Chemotherapy before surgery is not always effective against some tumors. Now, a study published in Nature Medicine reveals that researchers at Vanderbilt-Ingram Cancer Center (VICC) have identified a gene expression pattern associated to resistance to breast cancer chemotherapy. In addition, the study findings suggest new treatment options for individuals with specific subtypes of breast cancer.

Of all breast cancer patients that receive chemotherapy to shrink tumors before surgery, around 30% show a complete pathological response, although many still have residual breast cancer after the neoadjuvant chemotherapy (NAC) is completed, meaning that these patients have a higher risk of cancer recurrence and dying from the disease.

Justin Balko, Pharm.D., Ph.D., postdoctoral fellow in the laboratory of Carlos L. Arteage, M.D., associate director for Clinical Research and director of the Breast Cancer Program at VICC, examined gene expression patterns in 49 breast tumors obtained during surgery and after four months of NAC.

The researchers identified 244 unique genes linked to high-grade, chemotherapy-resistant tumors.
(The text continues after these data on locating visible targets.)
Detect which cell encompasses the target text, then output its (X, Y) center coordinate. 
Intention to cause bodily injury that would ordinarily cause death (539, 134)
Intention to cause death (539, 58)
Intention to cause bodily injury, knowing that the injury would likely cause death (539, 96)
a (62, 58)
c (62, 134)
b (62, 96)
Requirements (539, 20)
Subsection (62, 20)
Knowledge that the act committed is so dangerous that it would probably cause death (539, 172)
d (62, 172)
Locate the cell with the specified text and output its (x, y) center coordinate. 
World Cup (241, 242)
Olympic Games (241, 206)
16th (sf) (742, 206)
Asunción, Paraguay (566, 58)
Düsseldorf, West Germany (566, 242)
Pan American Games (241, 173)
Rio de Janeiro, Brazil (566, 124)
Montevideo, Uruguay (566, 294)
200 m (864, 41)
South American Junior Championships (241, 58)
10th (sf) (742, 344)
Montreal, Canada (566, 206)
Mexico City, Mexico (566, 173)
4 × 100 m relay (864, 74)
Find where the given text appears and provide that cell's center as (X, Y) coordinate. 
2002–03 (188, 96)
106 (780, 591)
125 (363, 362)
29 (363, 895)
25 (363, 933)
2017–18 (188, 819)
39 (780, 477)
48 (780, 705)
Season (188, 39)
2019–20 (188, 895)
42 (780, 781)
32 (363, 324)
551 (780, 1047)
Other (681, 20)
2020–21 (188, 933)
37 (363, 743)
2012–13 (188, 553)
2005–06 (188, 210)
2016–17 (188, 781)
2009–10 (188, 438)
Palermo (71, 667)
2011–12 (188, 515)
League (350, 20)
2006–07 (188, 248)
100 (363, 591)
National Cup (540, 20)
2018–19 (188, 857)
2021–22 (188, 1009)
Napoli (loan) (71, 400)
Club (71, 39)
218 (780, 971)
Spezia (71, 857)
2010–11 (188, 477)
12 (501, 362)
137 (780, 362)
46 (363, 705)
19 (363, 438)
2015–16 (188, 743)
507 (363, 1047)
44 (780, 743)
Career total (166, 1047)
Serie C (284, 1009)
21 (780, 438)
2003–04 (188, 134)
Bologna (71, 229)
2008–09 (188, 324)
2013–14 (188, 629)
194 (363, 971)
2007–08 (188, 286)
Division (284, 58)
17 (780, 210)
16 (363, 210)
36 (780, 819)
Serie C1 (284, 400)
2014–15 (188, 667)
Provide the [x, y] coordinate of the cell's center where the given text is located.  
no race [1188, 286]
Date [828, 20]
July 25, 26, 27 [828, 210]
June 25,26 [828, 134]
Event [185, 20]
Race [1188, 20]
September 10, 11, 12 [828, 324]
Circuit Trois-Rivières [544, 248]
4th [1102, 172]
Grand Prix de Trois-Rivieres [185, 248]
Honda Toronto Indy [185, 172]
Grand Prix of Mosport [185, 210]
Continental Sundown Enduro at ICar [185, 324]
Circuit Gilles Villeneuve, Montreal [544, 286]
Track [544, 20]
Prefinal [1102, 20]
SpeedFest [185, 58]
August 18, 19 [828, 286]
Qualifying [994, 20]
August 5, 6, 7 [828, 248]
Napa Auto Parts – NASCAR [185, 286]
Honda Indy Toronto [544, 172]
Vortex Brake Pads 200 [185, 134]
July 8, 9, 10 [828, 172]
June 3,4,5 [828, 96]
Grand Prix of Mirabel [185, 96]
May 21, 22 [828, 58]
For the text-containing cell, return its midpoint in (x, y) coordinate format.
The team then combined these genes, labeled the CLUSTER signature, with previously identified gene signatures so that they could look for distinctive patterns of behavior.

They found that faster tumor cell growth after NAC was strongly associated with low concentrations of dual specificity protein phosphatase 4 (DUSP4). In addition, they found that low DUSP4 was also associated with basal-like breast cancer (BLBC). Compared to other breast cancer subtypes, DUSP4 promoter methylation and gene expression patterns of Ras-ERK pathway activation were also higher in BLBC.

According to the researchers, chemotherapy was significantly more effective against cancer cells when DUSP4 was present than when DUSP4 was experimentally deleted.

Balko explained:

“These data suggest that cells with low DUSP4 expression are enriched during NAC and that low DUSP4 expression in residual resected breast tumors is a potential biomarker for drug resistance and a high likelihood of tumor recurrence.”

Furthermore, DUSP4 may be a potential biomarker for response to drugs that inhibit the MEK kinase. The team compared treatment with the chemotherapy drug docetaxel, with and without the MEK inhibitor selumetinib, by using DUSP4-deficient tumors in mice and found that the combination was significantly more effective at eliminating the tumors than docetaxel alone.

Balko said “These data support exploratory clinical trials combining chemotherapy and MEK inhibitors in patients with DUSP-deficient basal-like breast cancer.”